Alexandre Oliveira

Personal information
- Full name: Alexandre Aparecido de Oliveira
- Date of birth: 22 January 1979 (age 47)
- Place of birth: Ijaci, Brazil
- Height: 1.81 m (5 ft 11 in)
- Position: Attacking midfielder

Senior career*
- Years: Team / Apps / (Gls)
- 2000–2002: Atlético-PR
- 2002–2003: Paraná
- 2003–2004: Guarani
- 2004: Paraná
- 2004: Londrina
- 2004–2005: Iraty
- 2005: Coritiba
- 2005–2011: Al Wasl^{[citation needed]}
- 2011: Botafogo
- 2012: Londrina
- 2012: Atlético Goianiense
- 2013–2014: Londrina

= Alexandre Oliveira =

Brazilian footballer (born 1979)

Alexandre Aparecido de Oliveira (born 22 January 1979) is a Brazilian former professional footballer.

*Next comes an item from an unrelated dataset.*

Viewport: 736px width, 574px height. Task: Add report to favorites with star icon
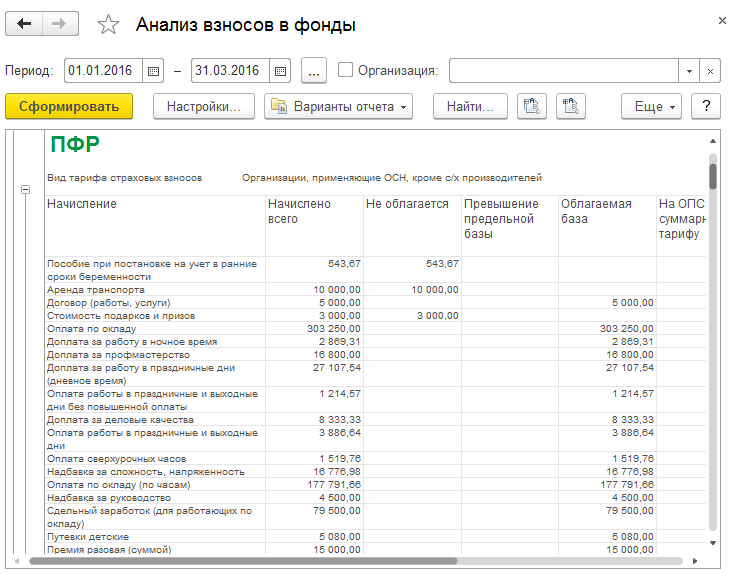109,25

Originally a winger with ability to play as an attacking midfielder, Oliveira was usually positioned by Al Wasl FC in the United Arab Emirates coaches as a second striker.

He returned to Brazil to play for Botafogo, ending a six-year tenure with Al Wasl. Botafogo announced that he had signed a contract with the club upon passing a medical on 29 June 2011.